# Dometic Fridge RM6401L



## grouch (Oct 1, 2005)

We are trying to obtain a replacement electro magnetic valve marked 4139/27 Orkli which fits in the main valve at the end of the thermo-couple.

Dometic do not seem interested in helping and Orkli UK Suppliers seem to have to buy these from the Spanish Manufacturers in vast numbers. 

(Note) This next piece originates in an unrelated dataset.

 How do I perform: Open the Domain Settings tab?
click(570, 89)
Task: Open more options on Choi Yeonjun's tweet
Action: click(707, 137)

Any ideas please, apart from Peter Hambleton who advises they no longer send out parts?

Keith


----------



## 88741 (May 9, 2005)

http://www.leisureshopdirect.com/caravan/gas/dometic-electrolux_spares.aspx

Do some spares and their mail order is very quick, but may not have that sort of specalised part, may be worth contacting them tho even if it is not listed on their web site


----------



## whistlinggypsy (May 1, 2005)

http://www.leisuretechservices.co.uk

Try this company,ask for jeff he is very good with dometic fridges.

Bob


----------



## sergeant (Jun 7, 2006)

Hi Keith, the reason you cant get one is that they are not supplied seperately only as a complete gas valve assembly fom Leisure Spares or similar, Steve


----------



## grouch (Oct 1, 2005)

Thanks for all the help. No luck as yet.

Trouble with buying the whole unit Steve is the price! as we are not totally sure that is where the problem lies.

However, giving the fridge a bit of a service tomorrow to see if that helps. It hasn't before but you never know!!!!!!!!

Keith


----------



## sergeant (Jun 7, 2006)

Hi Keith, What exactly is the problem? I am assuming you cannot keep the flame lit. If so it is 1, thermocouple incorrectly fitted, 2, defective thermocouple or 3, defective gas valve. If you need any advice PM me for phone number, Steve


----------